(Stored records)
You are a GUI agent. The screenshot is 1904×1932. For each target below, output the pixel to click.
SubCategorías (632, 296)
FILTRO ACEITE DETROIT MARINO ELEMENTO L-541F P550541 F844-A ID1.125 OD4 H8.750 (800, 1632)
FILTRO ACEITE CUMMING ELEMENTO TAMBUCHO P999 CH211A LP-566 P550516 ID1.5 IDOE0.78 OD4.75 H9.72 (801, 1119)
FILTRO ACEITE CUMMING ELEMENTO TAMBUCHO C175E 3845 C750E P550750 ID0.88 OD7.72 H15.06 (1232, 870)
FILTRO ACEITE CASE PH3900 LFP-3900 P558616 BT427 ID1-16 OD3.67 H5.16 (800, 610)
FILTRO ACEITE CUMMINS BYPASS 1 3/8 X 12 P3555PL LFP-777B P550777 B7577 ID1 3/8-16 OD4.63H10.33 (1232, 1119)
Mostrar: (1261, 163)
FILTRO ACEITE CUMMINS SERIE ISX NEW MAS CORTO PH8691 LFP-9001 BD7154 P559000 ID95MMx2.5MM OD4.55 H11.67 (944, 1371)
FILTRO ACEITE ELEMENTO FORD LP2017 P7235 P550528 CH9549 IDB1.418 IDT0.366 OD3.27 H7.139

_Aim of the exercise_
Nothing but the lines from the one that contains "FILTRO ACEITE CUMMINS BYPASS" through the end of the data above should appear, each reproduced exactly.

_Your solution_
FILTRO ACEITE CUMMINS BYPASS 1 3/8 X 12 P3555PL LFP-777B P550777 B7577 ID1 3/8-16 OD4.63H10.33 (1232, 1119)
Mostrar: (1261, 163)
FILTRO ACEITE CUMMINS SERIE ISX NEW MAS CORTO PH8691 LFP-9001 BD7154 P559000 ID95MMx2.5MM OD4.55 H11.67 (944, 1371)
FILTRO ACEITE ELEMENTO FORD LP2017 P7235 P550528 CH9549 IDB1.418 IDT0.366 OD3.27 H7.139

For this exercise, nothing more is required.